В определённое время церковной службы, когда патриарх вышел из алтаря с чашею, она, к удивленью всех, двинулась в сопровождении двух приставленных к ней дам с своего места к амвону и, прочитав там, вслед за владыкой, русскую молитву, причастилась из его рук, как православная. Бояре таращили глаза, польские паны крякали, уставясь в землю, Димитрий глядел с восторгом, а сама она, сияющая и гордая своей победой, величаво сошла с амвона и вернулась на возвышение посреди церкви. Не более как через минуту об этом знали уже на площади, через час – в торговых рядах, а к вечеру говорили по всей Москве, называя царицу православной. Снова злые слухи, унижавшие царя, потерпели поражение, и опять сторонникам Димитрия показалось, что весьма немного нужно для укрепления его на престоле: стоит только не делать вопиющих ошибок. Но ошибки являлись всё время, одна другой хуже, и царь не удосуживался заняться всерьёз рассмотрением своего поведения.
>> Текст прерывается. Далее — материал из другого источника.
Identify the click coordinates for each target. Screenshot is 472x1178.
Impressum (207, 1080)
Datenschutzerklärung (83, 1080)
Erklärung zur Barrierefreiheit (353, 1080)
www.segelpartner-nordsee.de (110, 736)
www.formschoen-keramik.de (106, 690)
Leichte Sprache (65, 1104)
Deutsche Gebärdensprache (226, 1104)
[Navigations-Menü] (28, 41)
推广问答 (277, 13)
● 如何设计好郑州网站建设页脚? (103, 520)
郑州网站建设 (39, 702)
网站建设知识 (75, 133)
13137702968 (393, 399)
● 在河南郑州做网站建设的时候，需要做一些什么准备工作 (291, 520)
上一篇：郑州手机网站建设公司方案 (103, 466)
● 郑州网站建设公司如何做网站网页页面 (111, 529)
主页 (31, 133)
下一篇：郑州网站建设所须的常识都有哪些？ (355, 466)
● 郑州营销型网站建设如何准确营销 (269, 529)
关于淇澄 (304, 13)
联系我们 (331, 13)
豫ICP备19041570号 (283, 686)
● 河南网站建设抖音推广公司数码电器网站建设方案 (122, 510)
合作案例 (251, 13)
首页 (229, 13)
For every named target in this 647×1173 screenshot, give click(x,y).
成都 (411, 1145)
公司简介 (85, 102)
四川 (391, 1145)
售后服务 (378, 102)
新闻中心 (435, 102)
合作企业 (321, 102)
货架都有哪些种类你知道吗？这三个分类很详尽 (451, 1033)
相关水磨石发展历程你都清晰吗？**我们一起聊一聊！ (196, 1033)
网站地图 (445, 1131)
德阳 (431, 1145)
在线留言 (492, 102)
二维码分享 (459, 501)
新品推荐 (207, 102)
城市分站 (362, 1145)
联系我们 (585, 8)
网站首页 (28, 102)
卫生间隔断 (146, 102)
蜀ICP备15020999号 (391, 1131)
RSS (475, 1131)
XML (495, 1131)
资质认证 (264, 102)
После венчания был в Грановитой палате блестящий приём поздравлений от бояр, духовенства, московского населения и приехавших с Мариной королевских послов с грамотой Сигизмунда. В бумаге этой, в самом её заголовке, Димитрий снова назван был не царём, а великим князем: в Польше не хотели показать, что вследствие рокоша они отступили от своей установки, и вообще надеялись, что царь в день свадьбы препираться не станет. Димитрию явно не понравилось такое обращенье, и он сначала отказался было взять грамоту, но потом, не желая спорить, уступил довольно легко и нашёл приличный к тому повод. Он указал, что послы эти прибыли не по делам, а лишь затем, чтобы поздравствовать его и хлеба-соли с ним откушать, а потому он дорогих гостей ни к чему не принуждает и грамоту королевскую берёт. Затем был торжественный обед, напоминающий трапезу, учиненную в прошлом году в день царского коронования, но теперь рядом с царём находилась не матушка, а молодая красавица, гордо посматривавшая на окружающих; чёрная же фигура Марфы виднелась чуть поодаль, тоже на троне, но уже не привлекая ничьего внимания.